MORRISANIA — A Bronx man charged with a hate crime after he allegedly sliced a man's face outside a West Third Street McDonald's last week in an epithet-laced attack denied that he is anti-gay, saying it was an act of self-defense.
Keith Patron, 44, was arraigned on charges of assault as a hate crime in Manhattan Criminal Court early Wednesday morning, after prosecutors said he yelled homophobic slurs at Jamar McClod, 24, and his transgender girlfriend at the fast food chain on the evening of Sept. 19, then slashed McClod in the face, neck, back and arm, sources said.
"I'm not a hater," Patron said, covering his face with his hands and sobbing as a judge read the accusations against him, "I love everybody."
The 350-pound Patron, whose lawyer said he had never been arrested before, told his sister that the fight began outside the troubled 136 W. 3rd St. McDonald's when the man he later slashed kneed him in the groin, the sister said said.
Patron told his sister he acted out of self defense, not anti-LGBT bias.
"Because it's a heterosexual against a transgender, now it's a hate crime," Patron's sister, who did not give her name, told DNAinfo.com New York on the condition that her name be withheld.
"He's never expressed any hatred to me or anyone in my family towards another gender," she added.
"Someone kneed him and hurt him and he was trying to defend himself," she said her brother told her. "The girlfriend was egging on the boyfriend to defend her."
Patron's sister said he's been homeless for eight years and has grappled with mental illness.
But prosecutors, police and slashing victim Jamar McClod's girlfriend, Jalisa Griffin, told DNAinfo New York a different story about the attack.
Patron allegedly repeated "You f---ing f----ts" to the couple, according to the criminal complaint.
Griffin, 22, said the couple was with friends and "minding their own business" when they stopped at the McDonald's to use the bathroom.
"We were talking about the gay life and Patron said [to me], 'Sir, the men's room is over there,'" remembered Griffin. When she exited the restroom, McClod and Patron were "going back and forth," Griffin said.
"Jamar said 'Let's go,' and Patron said, 'Let me get my sandwich and then let's go outside,'" Griffin said.
Patron and McClod took their dispute outside, where the heavy-set Patron pinned McClod down, Griffin said. McClod fought back by kicking Patron in the knee and groin, she said.
Griffin wanted to join in the fight too, but McClod — who she said was released from prison in December for armed robbery — wouldn't let her, Griffin said.
"Jamar kicked him in the groin. [Patron] said, 'You think you did something?' And that's when he picked up the straight razor," Griffin said.

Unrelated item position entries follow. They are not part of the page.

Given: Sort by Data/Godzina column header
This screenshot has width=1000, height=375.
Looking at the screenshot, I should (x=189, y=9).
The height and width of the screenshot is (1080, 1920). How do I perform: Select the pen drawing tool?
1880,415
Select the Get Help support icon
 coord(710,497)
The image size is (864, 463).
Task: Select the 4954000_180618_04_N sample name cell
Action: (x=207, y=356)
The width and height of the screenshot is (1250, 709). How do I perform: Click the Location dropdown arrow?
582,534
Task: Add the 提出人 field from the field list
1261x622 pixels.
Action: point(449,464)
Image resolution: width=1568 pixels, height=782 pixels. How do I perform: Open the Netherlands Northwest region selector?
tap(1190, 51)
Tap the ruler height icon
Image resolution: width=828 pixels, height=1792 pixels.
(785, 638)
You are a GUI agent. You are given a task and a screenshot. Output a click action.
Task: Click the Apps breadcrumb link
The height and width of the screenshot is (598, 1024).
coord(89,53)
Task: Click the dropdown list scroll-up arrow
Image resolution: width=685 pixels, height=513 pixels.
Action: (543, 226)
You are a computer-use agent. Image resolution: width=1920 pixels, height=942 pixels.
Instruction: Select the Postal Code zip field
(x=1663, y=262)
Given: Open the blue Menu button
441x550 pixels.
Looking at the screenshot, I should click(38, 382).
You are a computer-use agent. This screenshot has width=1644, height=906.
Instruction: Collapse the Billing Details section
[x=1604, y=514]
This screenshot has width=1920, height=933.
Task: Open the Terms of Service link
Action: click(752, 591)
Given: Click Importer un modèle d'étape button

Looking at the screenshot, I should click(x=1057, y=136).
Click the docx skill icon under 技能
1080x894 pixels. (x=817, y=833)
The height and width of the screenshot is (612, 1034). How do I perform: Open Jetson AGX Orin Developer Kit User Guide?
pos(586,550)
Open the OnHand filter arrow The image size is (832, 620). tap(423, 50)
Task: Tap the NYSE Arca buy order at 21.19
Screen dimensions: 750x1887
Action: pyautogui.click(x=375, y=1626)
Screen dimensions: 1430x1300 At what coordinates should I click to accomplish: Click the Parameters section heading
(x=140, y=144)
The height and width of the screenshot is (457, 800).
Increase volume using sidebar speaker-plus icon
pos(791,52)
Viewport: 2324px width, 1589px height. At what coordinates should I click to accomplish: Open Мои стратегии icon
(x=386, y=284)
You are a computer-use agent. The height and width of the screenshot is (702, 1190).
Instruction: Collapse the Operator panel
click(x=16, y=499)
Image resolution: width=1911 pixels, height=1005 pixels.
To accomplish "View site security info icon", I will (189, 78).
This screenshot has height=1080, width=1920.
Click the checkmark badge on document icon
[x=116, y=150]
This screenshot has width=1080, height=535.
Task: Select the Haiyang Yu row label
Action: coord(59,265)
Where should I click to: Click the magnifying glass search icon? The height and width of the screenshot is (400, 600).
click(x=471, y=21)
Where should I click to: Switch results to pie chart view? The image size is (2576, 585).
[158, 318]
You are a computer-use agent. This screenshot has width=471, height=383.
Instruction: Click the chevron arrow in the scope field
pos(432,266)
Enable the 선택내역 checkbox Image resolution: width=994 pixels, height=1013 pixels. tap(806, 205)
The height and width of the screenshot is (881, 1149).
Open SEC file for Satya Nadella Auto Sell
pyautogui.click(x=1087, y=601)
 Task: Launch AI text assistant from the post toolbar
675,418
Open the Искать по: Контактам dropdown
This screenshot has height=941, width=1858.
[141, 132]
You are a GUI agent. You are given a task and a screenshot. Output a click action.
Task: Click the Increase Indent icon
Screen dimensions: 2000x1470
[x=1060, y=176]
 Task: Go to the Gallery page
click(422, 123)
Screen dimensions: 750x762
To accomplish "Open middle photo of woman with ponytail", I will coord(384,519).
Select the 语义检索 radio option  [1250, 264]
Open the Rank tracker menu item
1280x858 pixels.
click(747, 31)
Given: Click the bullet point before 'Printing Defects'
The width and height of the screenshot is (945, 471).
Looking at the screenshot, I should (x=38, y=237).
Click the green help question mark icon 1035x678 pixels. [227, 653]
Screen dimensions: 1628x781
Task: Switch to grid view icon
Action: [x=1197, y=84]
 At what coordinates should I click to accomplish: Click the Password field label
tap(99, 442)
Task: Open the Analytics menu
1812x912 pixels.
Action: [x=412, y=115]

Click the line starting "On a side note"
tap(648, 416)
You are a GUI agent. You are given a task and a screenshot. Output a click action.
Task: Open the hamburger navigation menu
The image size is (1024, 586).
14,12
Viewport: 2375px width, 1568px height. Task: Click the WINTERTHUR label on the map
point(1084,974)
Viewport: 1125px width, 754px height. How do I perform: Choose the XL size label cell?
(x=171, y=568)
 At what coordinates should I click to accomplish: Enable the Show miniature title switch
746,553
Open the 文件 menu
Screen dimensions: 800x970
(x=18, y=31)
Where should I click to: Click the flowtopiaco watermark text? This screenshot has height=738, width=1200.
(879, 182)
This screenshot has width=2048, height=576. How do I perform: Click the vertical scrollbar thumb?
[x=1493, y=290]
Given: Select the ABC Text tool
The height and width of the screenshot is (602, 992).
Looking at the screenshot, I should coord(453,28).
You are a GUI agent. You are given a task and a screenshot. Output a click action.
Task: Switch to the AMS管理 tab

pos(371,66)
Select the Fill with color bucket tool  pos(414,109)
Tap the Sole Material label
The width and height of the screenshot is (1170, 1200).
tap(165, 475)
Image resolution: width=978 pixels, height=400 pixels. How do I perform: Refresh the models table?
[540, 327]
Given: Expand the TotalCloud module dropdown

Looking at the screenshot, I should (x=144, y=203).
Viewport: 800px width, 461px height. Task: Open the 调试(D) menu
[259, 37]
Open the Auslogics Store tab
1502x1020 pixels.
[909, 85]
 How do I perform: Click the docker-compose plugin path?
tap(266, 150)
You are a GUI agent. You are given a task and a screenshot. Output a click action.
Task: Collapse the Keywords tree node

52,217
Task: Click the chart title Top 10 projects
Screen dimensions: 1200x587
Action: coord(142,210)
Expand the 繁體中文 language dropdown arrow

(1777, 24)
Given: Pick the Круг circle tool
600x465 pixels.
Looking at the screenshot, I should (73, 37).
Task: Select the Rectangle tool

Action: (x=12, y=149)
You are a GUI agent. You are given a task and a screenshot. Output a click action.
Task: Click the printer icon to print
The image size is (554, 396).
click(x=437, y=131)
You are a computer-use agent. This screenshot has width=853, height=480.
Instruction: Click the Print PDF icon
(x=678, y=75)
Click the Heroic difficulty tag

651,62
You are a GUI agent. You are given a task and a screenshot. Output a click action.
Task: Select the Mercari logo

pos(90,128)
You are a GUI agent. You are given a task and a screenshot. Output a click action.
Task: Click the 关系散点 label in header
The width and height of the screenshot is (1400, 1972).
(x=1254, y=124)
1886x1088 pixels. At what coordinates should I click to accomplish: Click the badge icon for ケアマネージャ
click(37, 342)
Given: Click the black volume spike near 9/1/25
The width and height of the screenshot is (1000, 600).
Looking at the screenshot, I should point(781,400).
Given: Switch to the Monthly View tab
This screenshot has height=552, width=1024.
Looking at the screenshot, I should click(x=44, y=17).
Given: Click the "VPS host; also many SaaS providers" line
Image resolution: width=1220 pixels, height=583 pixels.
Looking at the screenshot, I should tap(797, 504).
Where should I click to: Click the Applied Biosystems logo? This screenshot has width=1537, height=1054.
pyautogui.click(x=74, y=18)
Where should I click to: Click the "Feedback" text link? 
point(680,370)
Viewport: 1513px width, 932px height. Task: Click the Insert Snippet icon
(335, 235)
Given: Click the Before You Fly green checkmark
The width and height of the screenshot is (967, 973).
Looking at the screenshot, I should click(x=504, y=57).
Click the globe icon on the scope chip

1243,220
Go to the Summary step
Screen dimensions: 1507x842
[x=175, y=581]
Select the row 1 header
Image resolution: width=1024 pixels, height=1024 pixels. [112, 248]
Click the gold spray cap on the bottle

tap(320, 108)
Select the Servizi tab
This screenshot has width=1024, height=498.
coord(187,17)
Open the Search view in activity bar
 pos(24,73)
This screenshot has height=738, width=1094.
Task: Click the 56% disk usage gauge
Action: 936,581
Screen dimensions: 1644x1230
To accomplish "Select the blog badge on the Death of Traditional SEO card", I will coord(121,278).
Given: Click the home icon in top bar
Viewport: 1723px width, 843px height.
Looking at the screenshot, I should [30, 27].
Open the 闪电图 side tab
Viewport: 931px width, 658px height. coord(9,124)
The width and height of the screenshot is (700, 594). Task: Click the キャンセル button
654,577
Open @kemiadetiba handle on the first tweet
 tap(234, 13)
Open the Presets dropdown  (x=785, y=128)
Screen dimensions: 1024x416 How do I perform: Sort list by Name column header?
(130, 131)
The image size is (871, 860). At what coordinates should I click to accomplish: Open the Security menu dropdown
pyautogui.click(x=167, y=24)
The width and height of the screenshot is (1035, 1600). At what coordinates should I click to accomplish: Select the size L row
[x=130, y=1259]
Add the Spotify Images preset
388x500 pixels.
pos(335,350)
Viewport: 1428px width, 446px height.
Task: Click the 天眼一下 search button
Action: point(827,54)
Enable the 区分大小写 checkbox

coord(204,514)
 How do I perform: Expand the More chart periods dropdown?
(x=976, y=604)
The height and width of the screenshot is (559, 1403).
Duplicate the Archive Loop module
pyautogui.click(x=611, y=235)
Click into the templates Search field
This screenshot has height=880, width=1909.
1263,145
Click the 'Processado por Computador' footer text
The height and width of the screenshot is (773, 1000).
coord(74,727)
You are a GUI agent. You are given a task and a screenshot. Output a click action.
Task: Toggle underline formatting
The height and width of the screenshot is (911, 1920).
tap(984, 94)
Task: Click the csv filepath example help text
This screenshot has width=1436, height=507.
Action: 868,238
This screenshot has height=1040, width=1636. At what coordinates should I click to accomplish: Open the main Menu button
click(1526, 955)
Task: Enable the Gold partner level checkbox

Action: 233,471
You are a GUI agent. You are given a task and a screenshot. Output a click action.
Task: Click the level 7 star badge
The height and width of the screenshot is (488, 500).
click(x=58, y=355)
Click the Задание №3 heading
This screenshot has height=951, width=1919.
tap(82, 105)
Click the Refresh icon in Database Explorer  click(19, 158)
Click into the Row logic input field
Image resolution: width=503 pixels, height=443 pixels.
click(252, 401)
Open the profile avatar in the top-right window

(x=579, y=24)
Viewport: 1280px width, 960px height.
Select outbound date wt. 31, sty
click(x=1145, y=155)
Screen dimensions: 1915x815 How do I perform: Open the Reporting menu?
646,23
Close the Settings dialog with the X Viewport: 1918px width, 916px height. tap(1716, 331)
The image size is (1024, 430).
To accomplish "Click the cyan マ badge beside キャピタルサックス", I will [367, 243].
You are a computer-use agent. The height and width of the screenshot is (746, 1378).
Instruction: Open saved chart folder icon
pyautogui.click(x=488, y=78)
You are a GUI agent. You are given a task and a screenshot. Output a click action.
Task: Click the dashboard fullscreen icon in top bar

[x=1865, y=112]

Griffin said McClod will recover from the vicious attack, but she wants justice for her boyfriend.
"He should go to prison for this because it's a hate crime," Griffin said. "We should have the right to be whoever we want."
Patron's sister, 42, said she first heard that her brother was a wanted man on Sunday.
"On our way home from church, a friend called us and said, 'Your brother's in the news,'" she said.
When she searched for information about the incident online, she found police surveillance photos of her brother. After countless phone calls, Patron's sister said she drove her brother to the 42nd Precinct station house Monday.
"While we were escorting him [to the precinct], he said it's not true, he didn't use any sort of weapon," she said.
Still, Patron's sister apologized on her brother's behalf for the victim's injuries.
"I wish this never happened because a person is scarred and a family is scarred," she said.
Patron's sister, who is planning her wedding, said that when she left Patron at the police station, he expressed sadness that he might not get out in time for the ceremony.
"I guess I'm going to miss your wedding," Patron said.
"I guess you are," she replied.
At his arraignment Wednesday, Judge Anthony Ferrara set Patron's bail at $50,000 cash or bond.
He is scheduled to be back in court on Friday, Sept. 28.